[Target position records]
>>>
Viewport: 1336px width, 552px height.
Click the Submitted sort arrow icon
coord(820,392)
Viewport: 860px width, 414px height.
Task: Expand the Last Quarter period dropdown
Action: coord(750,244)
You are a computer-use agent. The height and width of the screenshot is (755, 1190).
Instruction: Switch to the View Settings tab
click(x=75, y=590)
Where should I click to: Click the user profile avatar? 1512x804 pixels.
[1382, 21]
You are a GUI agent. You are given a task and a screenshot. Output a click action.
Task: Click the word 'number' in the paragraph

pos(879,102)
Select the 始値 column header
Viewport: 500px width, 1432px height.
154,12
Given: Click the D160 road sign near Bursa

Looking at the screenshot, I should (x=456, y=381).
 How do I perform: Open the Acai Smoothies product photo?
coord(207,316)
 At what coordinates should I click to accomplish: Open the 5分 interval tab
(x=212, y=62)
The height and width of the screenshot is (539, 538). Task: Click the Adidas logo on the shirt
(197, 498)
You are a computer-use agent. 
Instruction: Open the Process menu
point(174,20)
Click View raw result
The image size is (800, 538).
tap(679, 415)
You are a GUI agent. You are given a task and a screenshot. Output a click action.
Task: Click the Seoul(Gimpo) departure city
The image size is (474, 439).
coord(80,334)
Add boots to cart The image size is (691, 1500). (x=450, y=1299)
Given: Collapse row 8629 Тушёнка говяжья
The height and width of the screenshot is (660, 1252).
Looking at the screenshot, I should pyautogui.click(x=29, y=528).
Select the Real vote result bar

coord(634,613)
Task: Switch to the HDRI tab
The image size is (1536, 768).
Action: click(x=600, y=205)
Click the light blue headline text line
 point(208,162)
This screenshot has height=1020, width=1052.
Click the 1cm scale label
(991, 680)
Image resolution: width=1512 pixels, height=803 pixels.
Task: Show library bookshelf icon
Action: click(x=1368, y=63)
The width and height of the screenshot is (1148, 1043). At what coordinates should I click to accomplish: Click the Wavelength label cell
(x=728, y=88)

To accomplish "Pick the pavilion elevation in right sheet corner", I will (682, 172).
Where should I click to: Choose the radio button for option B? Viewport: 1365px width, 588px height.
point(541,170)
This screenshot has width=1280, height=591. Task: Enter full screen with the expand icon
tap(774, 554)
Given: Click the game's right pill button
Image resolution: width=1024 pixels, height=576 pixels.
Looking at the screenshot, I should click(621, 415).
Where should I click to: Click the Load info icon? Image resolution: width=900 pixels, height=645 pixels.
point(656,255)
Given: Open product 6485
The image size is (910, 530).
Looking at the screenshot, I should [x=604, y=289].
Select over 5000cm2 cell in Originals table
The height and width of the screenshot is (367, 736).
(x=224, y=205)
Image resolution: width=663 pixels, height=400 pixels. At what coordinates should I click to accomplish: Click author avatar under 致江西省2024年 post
<<<
Challenge:
Reproduce word for word the lines in the records that begin with the one containing "Add boots to" and end with the one containing "Looking at the screenshot, I should click(621, 415).", including both of those lines.

Solution to the problem:
Add boots to cart The image size is (691, 1500). (x=450, y=1299)
Given: Collapse row 8629 Тушёнка говяжья
The height and width of the screenshot is (660, 1252).
Looking at the screenshot, I should pyautogui.click(x=29, y=528).
Select the Real vote result bar

coord(634,613)
Task: Switch to the HDRI tab
The image size is (1536, 768).
Action: click(x=600, y=205)
Click the light blue headline text line
 point(208,162)
This screenshot has height=1020, width=1052.
Click the 1cm scale label
(991, 680)
Image resolution: width=1512 pixels, height=803 pixels.
Task: Show library bookshelf icon
Action: click(x=1368, y=63)
The width and height of the screenshot is (1148, 1043). At what coordinates should I click to accomplish: Click the Wavelength label cell
(x=728, y=88)

To accomplish "Pick the pavilion elevation in right sheet corner", I will (682, 172).
Where should I click to: Choose the radio button for option B? Viewport: 1365px width, 588px height.
point(541,170)
This screenshot has width=1280, height=591. Task: Enter full screen with the expand icon
tap(774, 554)
Given: Click the game's right pill button
Image resolution: width=1024 pixels, height=576 pixels.
Looking at the screenshot, I should click(621, 415).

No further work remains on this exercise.